224 名前:継承 VI 未来へと続く空(中編) 6[sage] 投稿日:2010/08/03(火) 03:42:02 ID:/lfwkUuN
[7/7]
わたくしの翼は、わたくしだけのものではない希望でできている。
そう理解した瞬間、どこからか舞い落ちた、砕けたガラスのような光の欠片たちが集まり、一つ一つが翼となってわたくしのちっぽけな翼に結合しました。
大きな翼、小さな翼。夢を叶える力を持つ人の翼は、力強い風切り羽根として。力及ばない人の翼は柔らかな羽毛として。
見る間に翼は巨大でありながら重さを感じないものに変貌しました。巨人の剣を受け止めたときよりも、さらに大きく、力強く。
翼のひとつひとつが羽根となって構成され、先端がまったく見えない、長く巨大な、白銀の光でできた異形の翼。それは、周辺のエネルギーの方向を、混沌が支配する確率を操作し、自在に変える力。
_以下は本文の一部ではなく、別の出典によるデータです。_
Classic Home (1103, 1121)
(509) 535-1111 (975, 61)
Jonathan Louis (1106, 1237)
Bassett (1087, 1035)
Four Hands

黒の巨人と戦っていたときに光の翼を手にして、なんとなくこうすればこうなるという程度で使っていましたが、無限に時間を使った地道な分析からやっと見つけ出したこれが本来の使い方なのでした。
翼を動かそうと思う前から、すでに体は浮いていました。
「そうよ、あなたは飛べる」
羽ばたくまでもないと、そう言っているかのように。
「飛べ、無限の長さ持つ光の翼で。運命は君のものだ!」
重力の方向を逆にしてやるだけ。光の速度でさえ出ることのできない強大な重力の空間から抜け出すことなど、たやすいことでした。
動く、動きます!わたくしの思うがままに、軽やかに!
ただ飛んだだけなのに、今までとは比較にならないほどの開放感に高揚しながら、そのまま空間をねじ曲げて途中を飛ばし、第9の天をさらに越えたその場所、神の御座へ。
止まっていた時間が、動き始めました。